May 23, 2014 — Our snapshot of women's health graphics includes a state-by-state map of mandatory delays before abortion care, plus a preventive services infographic and a graph documenting a historic drop in teen pregnancies.
Twenty-six states require that women wait a specific period of time between receiving state-mandated counseling about abortion and obtaining the procedure, according to a Huffington Post map based on data from the Guttmacher Institute. Some states require abortion providers to give women inaccurate information during the counseling, such as stating that abortion is tied to breast cancer or infertility.
Most mandatory delays are 24 hours, but Missouri could soon join Utah and South Dakota in requiring a 72-hour wait (Scheller, Huffington Post, 5/15).
An infographic from the Kaiser Family Foundation encapsulates women's access to key preventive services, including contraception and cancer screenings.

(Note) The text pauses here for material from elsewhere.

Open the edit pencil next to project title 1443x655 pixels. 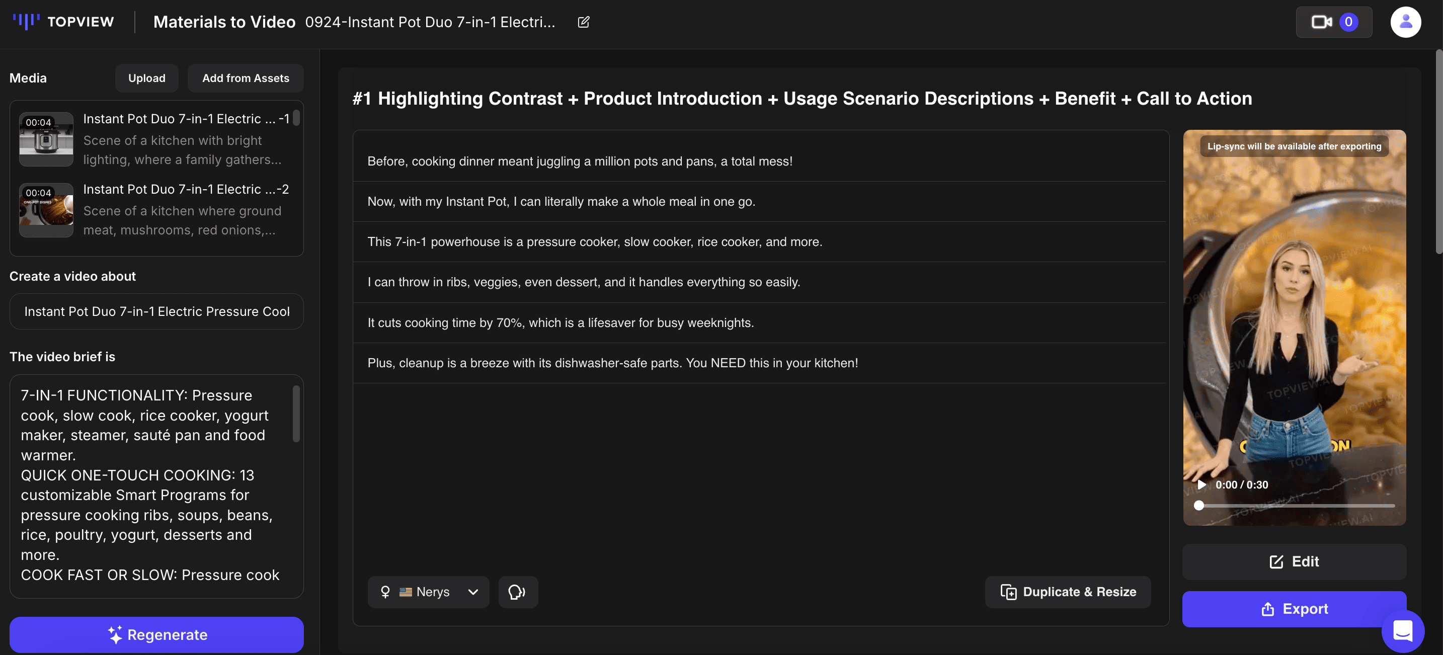[x=583, y=22]
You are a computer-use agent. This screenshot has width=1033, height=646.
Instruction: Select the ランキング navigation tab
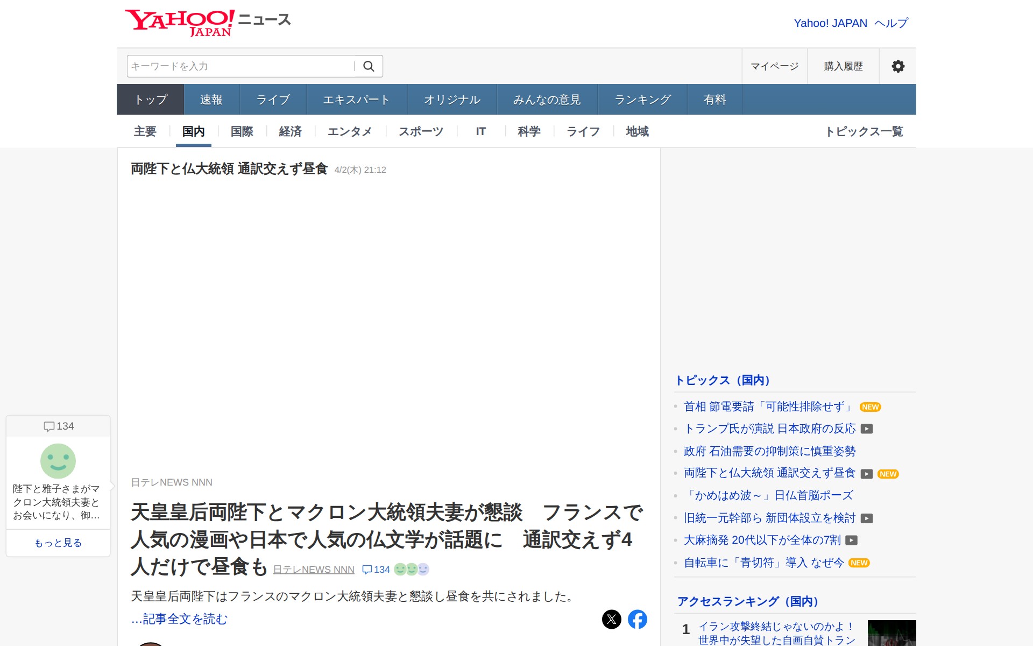(642, 100)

KFF's research suggests the Affordable Care Act's (PL 111-148) coverage of many preventive services without consumer cost-sharing could help improve access. For example, among insured women, 79% received mammograms and 74% received Pap tests, compared with rates of 43% and 54%, respectively, among uninsured women (JAMA, 5/14).
Since peaking in the early 1990s, rates of teen pregnancy, births and abortions have declined substantially, as shown in this Guttmacher Institute graph.
A Guttmacher study found that the pregnancy rate among young women ages 15 through 19 decreased by 51% from 1990 to 2010. Similarly, the teen birth rate dropped by 44% since a peak in 1991, and the teen abortion rate decreased by 66% since 1988, Guttmacher found (Guttmacher release, 5/5).